**Task details:** Each line below that holds the word "pixels" counts toward the answer; reply with the total number only.

::::

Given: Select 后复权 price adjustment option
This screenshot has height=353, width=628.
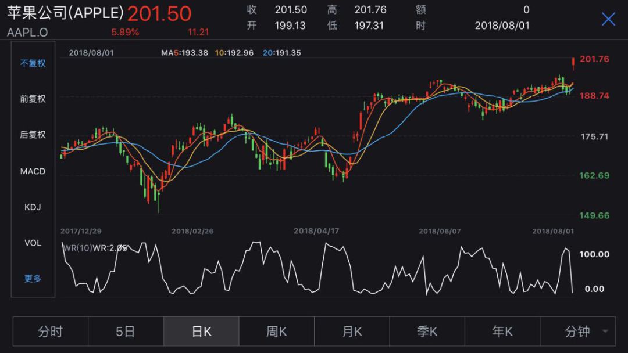Looking at the screenshot, I should 33,135.
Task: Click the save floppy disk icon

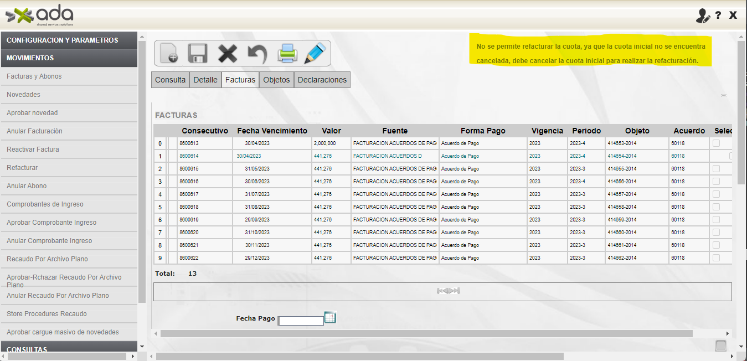Action: tap(198, 54)
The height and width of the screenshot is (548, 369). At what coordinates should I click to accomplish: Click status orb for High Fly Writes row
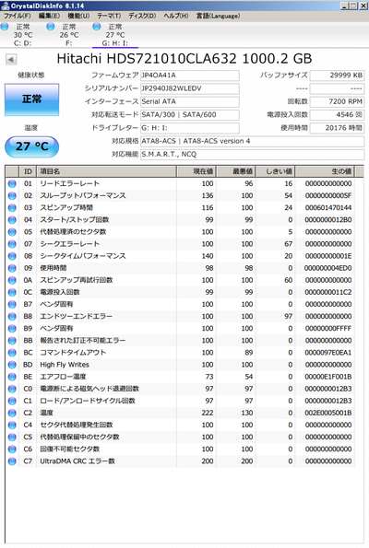pyautogui.click(x=12, y=365)
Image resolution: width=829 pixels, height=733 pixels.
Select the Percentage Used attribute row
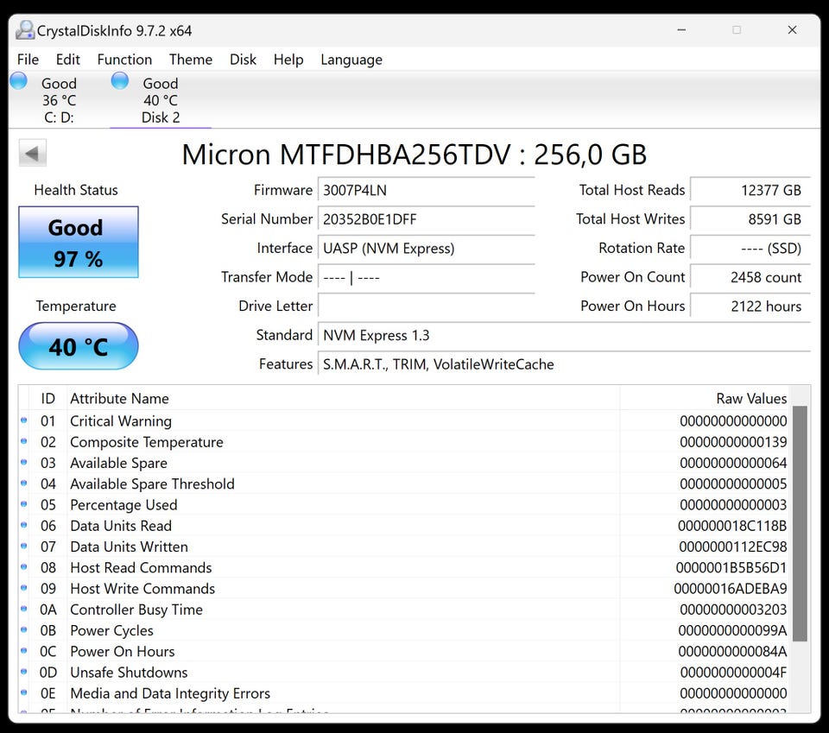click(345, 505)
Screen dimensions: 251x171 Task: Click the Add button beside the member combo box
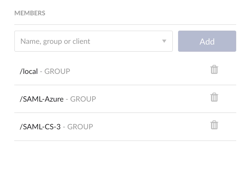[207, 41]
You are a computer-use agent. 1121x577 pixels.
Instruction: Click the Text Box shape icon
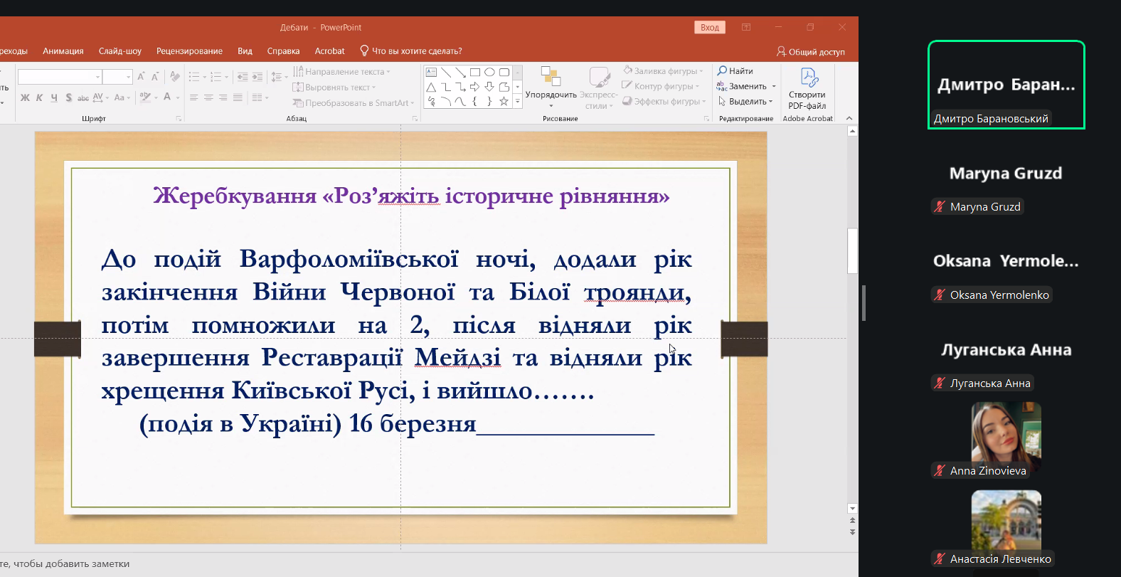point(431,72)
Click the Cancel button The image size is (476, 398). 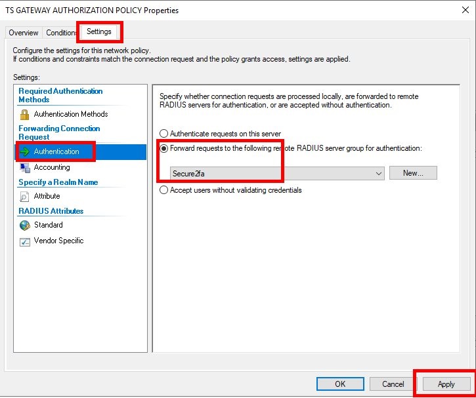393,384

::::

**Exercise solution:** 2